I'm woefully behind on checking out Skin Deep, an immersive sim by Blendo Games that came out at the end of April, despite the fact that it is an immersive sim and thus the ideal Riley game. I finally started playing last night; while I'm still coming to grips with what feels like its intentionally clunky controls, I absolutely love its opening credits.
(Light spoilers for the narrative setup of Skin Deep.)
Playing the early hours last night, I forgot that we hadn't seen a title sequence until the game smash-cut into an intro. Like a reward for having to suffer through a camera quest, the game suddenly launches into a jazzy, Bond movie-style opening. It has some clever rhymes, some great riffs, and you even get to walk around a bit in an arena of giant props and furniture.
The song tells a little narrative of facing off against a powerful enemy (who is... also you?) and shifts the vibes of the game from a slapstick comedy into something classy and intriguing. It ends, satisfyingly, on the game's title, something I'm always a sucker for. I love how the style of the song paints a contrast to my experience so far of getting myself stuck in dusty vents and running around spaceships desperately looking for a place to dump angry heads before someone else finds me.
In a conversation with Start Menu, composer Priscilla Snow said the current opening was their second take, with the first being a "slinky lounge song." Snow brought on collaborators and added the song's excellent brass arrangement, and said that while the song was “definitely the most difficult track to get through... I went from dreading the theme song and being stressed and anxious about it to being excited about it" through these changes.

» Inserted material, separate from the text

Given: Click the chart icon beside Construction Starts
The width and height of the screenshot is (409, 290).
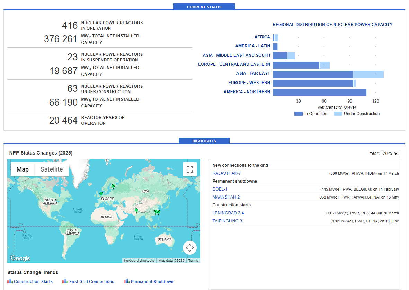Looking at the screenshot, I should [x=10, y=281].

The whole soundtrack, or what I've heard of it so far, is a banger. It's 59 tracks, a wild amount for a game that folks say isn't too long. I was charmed to catch a weird electronic wisp of viral sea shanty "Wellerman" that has an incongruous harpsichord-sounding breakdown in it, and I'm excited to hear what else is out there as I play more of the game. I feel like we're in a renaissance of good game soundtracks lately, which I can at least enjoy as I frantically try to chip away at my backlog of Too Many Good Games Recently.